Show that the Gaus-Seidel-Interation-matrix $ M = (D-L)^{-1}R $ has the eigenvalue zero for every regular matrix $A \in \mathbb{R}^{n \times n} $.
For every regular matrix $ A \in \mathbb{R}^{n \times n} $ and every $ b\in \mathbb{R}^n$ there is a a value $x_0$ with $ x_o \neq A^{-1}b $ so that the Gauss-Seidel method convergences after one iteration.
So first of all I want to tell you what $D,L,R$ are. So you get these matrices if you rewrite $A$ :
$A = D – L – R$,
$L,R$ are strictly lower \ upper triangular matrices and D is a diagonal matrix.

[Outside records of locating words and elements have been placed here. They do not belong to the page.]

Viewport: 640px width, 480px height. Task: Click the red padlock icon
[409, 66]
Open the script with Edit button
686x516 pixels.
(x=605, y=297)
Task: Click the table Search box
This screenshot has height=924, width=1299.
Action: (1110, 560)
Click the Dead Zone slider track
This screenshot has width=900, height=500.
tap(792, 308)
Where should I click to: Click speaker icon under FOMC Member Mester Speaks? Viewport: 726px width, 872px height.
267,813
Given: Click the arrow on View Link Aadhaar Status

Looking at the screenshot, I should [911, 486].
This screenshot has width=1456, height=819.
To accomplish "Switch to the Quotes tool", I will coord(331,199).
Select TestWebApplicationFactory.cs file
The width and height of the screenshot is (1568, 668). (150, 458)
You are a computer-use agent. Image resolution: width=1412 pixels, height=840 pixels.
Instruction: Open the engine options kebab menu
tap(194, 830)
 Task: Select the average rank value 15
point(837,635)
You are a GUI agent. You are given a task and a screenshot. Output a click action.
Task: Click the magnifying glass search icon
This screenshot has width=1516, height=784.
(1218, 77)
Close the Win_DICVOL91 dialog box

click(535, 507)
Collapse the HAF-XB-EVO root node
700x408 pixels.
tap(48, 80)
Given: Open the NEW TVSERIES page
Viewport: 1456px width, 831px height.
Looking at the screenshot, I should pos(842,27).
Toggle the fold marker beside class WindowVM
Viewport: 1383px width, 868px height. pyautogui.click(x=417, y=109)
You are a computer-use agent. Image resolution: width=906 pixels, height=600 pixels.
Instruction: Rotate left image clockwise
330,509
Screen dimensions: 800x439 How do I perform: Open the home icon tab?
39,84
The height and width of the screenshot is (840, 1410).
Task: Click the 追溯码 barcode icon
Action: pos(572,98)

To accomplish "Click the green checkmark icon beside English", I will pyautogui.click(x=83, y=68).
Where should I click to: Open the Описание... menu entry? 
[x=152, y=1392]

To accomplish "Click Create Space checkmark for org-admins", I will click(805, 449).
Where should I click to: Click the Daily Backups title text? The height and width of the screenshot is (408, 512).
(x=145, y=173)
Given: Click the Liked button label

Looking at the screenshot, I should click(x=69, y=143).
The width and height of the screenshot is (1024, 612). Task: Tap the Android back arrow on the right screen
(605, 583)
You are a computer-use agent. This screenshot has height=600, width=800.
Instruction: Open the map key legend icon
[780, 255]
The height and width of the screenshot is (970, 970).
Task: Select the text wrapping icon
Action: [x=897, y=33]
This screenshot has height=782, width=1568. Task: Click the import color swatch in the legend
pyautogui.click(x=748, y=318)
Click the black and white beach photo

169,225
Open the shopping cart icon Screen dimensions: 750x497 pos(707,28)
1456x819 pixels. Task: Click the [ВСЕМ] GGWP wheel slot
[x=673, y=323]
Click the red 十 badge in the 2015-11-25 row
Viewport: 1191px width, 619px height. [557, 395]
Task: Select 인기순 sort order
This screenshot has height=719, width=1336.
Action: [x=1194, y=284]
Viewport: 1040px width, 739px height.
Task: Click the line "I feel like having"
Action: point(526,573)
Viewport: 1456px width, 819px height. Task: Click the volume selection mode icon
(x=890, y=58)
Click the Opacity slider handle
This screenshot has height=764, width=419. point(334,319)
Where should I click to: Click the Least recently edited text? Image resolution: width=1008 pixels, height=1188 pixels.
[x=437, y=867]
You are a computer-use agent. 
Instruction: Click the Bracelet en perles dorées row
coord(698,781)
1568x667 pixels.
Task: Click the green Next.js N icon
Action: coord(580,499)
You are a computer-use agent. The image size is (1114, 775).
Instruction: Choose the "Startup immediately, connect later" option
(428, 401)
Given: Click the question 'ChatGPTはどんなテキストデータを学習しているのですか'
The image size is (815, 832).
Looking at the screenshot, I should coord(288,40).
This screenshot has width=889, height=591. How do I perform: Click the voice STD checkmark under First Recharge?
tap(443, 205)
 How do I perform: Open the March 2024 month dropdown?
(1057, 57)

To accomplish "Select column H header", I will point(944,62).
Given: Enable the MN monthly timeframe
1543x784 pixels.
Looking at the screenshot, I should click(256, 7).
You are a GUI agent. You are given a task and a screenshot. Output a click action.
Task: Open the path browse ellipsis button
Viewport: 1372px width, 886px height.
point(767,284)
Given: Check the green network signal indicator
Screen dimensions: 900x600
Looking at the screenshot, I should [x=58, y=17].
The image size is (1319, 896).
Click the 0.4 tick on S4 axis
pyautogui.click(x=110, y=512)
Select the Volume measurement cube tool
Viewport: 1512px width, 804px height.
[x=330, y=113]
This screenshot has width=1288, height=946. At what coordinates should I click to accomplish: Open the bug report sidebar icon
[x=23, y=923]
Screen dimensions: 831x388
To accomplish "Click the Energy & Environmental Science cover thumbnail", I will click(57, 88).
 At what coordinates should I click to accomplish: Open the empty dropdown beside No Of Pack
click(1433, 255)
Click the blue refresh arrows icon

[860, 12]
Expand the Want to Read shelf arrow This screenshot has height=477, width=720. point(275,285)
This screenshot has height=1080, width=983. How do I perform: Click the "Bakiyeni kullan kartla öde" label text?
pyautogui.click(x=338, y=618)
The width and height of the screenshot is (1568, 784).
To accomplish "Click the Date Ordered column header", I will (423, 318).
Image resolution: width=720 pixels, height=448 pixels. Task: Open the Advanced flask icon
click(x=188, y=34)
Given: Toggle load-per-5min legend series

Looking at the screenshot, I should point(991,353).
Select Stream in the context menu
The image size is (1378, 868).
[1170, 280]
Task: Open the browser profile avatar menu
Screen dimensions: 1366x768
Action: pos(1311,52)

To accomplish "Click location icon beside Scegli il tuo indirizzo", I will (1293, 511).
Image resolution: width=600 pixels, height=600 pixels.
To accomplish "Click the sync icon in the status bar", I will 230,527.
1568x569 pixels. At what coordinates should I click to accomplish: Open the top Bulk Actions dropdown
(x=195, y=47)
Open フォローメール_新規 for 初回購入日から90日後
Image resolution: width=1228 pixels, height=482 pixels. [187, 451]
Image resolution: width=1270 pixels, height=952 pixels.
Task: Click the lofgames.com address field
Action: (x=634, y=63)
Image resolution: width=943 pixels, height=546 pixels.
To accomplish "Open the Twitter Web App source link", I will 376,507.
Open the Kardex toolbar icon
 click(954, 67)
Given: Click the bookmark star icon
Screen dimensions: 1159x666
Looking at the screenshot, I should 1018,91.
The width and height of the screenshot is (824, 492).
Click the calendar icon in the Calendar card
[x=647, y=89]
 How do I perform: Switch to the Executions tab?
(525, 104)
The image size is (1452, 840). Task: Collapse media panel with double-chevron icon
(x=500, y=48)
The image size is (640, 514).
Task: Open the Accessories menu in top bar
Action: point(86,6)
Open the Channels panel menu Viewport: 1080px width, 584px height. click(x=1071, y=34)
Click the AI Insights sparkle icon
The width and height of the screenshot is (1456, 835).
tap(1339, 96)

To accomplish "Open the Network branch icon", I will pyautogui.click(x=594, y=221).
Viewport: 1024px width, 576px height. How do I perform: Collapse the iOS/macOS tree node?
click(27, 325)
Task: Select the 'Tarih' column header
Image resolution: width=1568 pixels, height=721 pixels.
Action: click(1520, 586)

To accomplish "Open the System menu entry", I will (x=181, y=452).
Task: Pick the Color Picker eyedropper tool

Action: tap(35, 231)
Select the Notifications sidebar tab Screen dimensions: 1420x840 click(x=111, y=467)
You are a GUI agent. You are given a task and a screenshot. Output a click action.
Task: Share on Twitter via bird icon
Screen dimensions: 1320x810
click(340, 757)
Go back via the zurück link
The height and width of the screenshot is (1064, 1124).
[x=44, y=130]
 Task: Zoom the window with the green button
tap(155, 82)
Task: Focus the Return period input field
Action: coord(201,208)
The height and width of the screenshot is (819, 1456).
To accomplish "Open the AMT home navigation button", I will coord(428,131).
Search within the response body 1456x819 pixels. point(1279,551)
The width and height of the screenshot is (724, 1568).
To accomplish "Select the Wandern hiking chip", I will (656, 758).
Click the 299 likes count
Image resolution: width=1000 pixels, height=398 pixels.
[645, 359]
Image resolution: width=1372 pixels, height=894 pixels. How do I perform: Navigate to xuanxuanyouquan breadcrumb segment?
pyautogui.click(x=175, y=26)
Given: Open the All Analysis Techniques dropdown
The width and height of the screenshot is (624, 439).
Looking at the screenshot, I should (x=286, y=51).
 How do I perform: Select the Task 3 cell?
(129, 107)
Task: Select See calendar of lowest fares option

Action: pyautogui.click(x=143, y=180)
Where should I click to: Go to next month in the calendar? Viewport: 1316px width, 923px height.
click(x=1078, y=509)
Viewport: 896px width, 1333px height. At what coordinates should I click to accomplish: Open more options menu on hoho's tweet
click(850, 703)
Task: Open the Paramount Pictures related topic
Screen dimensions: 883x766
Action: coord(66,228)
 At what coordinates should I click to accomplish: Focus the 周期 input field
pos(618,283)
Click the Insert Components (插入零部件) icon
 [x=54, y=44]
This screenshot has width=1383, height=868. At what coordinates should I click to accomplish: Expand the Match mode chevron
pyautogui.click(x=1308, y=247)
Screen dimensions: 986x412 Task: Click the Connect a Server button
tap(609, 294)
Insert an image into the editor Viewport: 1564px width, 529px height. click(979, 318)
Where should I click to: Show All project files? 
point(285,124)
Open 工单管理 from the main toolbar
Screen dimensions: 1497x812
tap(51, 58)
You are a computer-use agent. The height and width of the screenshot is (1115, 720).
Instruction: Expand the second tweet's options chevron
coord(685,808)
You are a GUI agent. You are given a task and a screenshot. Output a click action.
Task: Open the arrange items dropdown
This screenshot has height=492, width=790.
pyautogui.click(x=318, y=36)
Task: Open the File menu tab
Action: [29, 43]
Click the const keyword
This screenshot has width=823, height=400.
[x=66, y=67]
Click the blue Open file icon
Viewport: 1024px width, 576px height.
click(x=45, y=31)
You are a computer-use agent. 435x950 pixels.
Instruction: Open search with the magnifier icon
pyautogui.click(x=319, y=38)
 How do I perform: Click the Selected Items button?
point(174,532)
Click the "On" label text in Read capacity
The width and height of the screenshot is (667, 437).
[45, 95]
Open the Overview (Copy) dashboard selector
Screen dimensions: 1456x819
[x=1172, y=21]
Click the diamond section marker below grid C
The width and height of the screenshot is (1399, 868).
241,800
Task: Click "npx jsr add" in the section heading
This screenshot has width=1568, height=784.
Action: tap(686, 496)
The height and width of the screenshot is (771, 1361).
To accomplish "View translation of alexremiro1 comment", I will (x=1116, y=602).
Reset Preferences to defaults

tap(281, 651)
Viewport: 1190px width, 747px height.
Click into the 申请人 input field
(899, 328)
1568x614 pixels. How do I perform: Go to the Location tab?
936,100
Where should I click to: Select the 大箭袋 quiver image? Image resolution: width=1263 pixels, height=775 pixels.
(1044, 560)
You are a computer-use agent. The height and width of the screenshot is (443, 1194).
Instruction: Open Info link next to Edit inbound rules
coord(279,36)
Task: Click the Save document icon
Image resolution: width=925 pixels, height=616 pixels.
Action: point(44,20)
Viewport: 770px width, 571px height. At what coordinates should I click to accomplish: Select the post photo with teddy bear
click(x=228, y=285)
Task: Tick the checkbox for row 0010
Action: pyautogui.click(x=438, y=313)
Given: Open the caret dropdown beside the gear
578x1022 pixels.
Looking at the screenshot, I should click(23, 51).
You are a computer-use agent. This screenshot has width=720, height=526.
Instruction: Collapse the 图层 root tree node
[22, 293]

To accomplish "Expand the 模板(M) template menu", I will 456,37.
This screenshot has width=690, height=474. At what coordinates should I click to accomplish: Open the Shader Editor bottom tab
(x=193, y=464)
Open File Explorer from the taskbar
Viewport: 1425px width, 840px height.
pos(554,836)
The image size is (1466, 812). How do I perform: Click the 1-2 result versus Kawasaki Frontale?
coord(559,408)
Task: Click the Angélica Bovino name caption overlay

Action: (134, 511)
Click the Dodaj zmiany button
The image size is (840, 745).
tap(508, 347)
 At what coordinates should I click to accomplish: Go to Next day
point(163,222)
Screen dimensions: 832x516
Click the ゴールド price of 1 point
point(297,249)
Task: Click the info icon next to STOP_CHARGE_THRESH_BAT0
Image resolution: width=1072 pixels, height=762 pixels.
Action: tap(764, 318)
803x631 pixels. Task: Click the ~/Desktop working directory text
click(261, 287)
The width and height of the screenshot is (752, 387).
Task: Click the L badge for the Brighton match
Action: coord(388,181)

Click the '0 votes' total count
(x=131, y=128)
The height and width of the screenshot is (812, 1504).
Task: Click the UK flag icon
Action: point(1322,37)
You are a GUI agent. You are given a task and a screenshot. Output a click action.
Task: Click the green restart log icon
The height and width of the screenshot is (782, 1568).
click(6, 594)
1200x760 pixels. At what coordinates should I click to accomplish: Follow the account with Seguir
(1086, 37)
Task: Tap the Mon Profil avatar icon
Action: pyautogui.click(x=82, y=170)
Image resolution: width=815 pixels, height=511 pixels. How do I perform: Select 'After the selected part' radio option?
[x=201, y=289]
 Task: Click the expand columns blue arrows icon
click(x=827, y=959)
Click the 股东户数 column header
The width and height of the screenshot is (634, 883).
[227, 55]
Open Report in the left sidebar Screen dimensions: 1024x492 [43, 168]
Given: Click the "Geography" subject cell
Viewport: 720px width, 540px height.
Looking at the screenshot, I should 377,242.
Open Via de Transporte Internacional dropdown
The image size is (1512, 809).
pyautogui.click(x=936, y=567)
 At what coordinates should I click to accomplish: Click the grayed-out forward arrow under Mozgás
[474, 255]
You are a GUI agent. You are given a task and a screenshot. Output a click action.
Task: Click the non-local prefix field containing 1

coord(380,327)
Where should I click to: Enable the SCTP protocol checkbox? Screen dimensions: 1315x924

My idea for the second part is to use the first part. Maybe we could choose the eigenvector with eigenvalue 0 for $x_0$ ? Im not sure. For the first part we should just consider $(D-L)^{-1}R$ but I don't see the trick.
Best Answer
The matrix $R$ is strictly upper triangular (has zeros on the diagonal) and hence it is singular. Namely, if $v:=[1,0,\ldots,0]^T$, we have $Rv=0$. Therefore $Mv=0$ which means that the first column of $M$ is zero.
The error $e_k:=x-x_k$ in the Gauss-Seidel method transforms as $$ e_{k+1}=Me_k, $$ so if the initial error $e_0$ is such that $e_0=\beta v$ for some scalar $\beta$, then $$ e_1=Me_0=\beta Mv=0. $$ That is, the method finds the exact solution in one step. The initial guess to achieve this hence needs to be $x_0=x-\beta v$.